From 2007, the number of irregular migrants and asylum seekers arriving in Greece by boat (from Pakistan, Bangladesh, Iraq, Afghanistan, among others) through the Aegean Sea increased significantly. However, as from 2010, a shift from the sea to the land border has taken place, resulting in increased illegal border crossings at the Greek land border with Turkey, which constitute approximately 85 per cent of all the detections of illegal border crossing at the EU level. These large influxes of irregular migrants from Asia and Africa, who view Greece as a gateway to the European Union, end up being stranded in the country.
Through these years, and in order to cope with this situation, the Greek state implemented three regularization exercises. The main legislative instrument on migration is Law 3386/2005, “Entry, residence and social integration of third country nationals into the Greek territory”, providing for the unification of the residence and work permits, as well as introducing the “reflection period” for victims of trafficking. It has been revised under Law 3536/2007, “Determining matters in migration policy and other issues falling into the competence of the Ministry of Interior, Public Administration and Decentralization”.

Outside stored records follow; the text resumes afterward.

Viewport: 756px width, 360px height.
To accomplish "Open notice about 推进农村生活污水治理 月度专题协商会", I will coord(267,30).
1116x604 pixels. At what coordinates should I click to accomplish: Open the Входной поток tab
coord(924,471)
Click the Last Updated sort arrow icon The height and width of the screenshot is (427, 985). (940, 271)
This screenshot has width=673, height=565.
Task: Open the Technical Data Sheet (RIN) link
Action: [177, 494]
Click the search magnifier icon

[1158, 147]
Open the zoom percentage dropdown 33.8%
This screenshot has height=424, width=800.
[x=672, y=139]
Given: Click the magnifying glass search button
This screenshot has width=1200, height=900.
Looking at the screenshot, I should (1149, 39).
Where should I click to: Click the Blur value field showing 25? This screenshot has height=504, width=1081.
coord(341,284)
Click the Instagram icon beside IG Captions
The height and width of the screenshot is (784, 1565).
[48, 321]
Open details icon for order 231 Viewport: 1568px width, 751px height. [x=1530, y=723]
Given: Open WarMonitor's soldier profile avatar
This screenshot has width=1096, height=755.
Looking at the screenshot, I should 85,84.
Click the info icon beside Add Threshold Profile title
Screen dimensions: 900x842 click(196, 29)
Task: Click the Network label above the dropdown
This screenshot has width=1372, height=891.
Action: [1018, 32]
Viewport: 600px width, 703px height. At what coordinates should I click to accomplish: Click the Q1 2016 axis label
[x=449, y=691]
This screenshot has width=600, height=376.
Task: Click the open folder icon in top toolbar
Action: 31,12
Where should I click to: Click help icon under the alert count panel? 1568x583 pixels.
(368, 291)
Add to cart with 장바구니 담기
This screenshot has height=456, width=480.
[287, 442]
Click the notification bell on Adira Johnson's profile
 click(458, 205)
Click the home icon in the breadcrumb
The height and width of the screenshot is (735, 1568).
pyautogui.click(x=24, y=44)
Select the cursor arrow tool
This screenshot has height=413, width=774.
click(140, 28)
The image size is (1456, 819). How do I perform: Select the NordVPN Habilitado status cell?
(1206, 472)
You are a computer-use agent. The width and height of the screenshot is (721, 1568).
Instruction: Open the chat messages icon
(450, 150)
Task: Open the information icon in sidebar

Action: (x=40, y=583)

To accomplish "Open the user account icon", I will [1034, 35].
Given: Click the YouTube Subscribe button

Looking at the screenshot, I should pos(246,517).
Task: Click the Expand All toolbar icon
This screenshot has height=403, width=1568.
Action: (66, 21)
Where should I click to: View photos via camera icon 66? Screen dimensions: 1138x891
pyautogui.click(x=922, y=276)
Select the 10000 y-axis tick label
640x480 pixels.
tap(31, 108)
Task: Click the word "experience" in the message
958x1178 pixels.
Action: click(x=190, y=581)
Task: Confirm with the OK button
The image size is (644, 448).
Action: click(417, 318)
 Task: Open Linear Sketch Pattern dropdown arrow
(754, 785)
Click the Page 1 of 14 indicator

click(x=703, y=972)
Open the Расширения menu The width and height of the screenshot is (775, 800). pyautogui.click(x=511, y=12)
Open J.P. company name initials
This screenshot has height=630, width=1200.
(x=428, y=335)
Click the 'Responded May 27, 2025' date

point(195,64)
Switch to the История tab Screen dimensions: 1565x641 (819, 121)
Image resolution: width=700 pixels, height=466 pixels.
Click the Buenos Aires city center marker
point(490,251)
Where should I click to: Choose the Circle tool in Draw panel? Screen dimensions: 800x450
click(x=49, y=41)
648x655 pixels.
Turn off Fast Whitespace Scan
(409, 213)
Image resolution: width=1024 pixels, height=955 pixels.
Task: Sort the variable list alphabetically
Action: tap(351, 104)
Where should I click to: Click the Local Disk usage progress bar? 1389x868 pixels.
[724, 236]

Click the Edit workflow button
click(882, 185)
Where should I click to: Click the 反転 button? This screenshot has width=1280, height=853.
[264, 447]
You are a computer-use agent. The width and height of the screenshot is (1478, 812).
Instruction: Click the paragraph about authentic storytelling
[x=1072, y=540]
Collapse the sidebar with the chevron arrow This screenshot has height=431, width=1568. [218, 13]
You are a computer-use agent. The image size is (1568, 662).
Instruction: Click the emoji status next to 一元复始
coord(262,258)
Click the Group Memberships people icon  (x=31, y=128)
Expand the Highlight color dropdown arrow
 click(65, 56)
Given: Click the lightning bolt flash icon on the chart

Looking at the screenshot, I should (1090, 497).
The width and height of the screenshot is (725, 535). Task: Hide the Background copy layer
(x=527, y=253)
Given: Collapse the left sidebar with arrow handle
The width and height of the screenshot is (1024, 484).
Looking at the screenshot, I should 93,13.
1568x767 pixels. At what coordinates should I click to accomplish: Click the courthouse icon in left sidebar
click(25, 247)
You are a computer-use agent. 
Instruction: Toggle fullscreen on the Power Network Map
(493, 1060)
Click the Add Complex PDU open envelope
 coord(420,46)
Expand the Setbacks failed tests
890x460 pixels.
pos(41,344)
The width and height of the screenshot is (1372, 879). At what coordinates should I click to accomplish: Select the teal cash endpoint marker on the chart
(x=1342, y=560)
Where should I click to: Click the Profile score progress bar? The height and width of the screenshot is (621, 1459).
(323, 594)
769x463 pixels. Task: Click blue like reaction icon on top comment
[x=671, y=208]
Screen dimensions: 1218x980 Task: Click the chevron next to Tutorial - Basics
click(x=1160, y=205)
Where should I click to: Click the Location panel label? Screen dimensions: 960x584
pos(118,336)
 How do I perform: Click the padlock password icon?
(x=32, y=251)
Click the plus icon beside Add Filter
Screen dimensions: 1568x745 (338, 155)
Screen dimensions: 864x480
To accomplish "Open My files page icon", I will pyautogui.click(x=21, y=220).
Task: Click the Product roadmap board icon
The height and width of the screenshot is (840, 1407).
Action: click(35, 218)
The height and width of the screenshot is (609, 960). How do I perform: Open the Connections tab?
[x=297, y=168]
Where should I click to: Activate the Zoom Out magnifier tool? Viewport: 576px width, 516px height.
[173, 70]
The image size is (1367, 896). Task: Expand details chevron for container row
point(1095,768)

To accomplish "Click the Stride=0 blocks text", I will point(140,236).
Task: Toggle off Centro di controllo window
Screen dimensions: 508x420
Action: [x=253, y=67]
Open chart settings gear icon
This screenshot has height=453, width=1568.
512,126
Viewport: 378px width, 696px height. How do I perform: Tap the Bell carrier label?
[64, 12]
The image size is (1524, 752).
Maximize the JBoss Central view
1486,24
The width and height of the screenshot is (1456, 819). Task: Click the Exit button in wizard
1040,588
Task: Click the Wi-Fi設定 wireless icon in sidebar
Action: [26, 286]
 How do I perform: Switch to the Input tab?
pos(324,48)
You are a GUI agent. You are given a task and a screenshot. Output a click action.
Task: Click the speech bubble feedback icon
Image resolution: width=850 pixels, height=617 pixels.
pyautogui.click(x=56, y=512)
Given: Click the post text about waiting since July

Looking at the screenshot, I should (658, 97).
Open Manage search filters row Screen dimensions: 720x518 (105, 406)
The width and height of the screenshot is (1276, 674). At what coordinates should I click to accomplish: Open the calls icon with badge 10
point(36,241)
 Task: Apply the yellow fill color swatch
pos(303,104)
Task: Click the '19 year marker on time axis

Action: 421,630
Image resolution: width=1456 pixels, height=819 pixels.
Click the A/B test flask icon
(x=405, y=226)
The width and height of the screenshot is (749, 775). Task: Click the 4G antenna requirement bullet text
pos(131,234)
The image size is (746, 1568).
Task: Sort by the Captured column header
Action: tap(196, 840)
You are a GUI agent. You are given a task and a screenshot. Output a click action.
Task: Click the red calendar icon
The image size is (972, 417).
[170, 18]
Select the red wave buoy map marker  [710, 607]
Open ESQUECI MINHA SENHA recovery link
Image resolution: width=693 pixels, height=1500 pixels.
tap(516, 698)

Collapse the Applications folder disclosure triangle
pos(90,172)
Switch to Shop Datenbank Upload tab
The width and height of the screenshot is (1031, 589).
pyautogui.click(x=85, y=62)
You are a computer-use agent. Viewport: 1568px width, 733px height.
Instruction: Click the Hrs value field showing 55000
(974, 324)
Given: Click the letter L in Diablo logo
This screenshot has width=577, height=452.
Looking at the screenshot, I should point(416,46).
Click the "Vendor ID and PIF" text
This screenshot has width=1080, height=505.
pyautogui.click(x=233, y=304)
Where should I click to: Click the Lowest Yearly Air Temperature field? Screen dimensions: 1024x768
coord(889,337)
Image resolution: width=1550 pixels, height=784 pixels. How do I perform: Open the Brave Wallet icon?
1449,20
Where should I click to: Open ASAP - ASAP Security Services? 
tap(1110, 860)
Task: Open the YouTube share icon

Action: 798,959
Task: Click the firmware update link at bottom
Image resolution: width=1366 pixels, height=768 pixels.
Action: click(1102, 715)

In 2011 the European Court of Justice found that 90 per cent of all irregular entry into Europe was through the Greek borders. According to data from Frontex, Greece is the major gateway of undocumented migrants and asylum seekers from Africa and Asia. Entry points into Greece have also changed. In the past the usual route was by boat through the Aegean Sea. Assistance from Frontex in patrolling the sea borders has resulted in a shift to entry by land, especially at the Evros border. Law 3907/2011 is an attempt to establish a realistic migration management system, through the operation of an independent Asylum Service, the establishment of First Reception Centers and the adaptation of Greek legislation to Community Directive 2008/115/EC on the return of irregular migrants.
IOM also carries out counter trafficking activities, through partnerships with the National Coordinating Mechanism, the Hellenic Police, other Ministries and civil society, and provides support to NGOs, as well as the implementation of voluntary returns of victims of trafficking.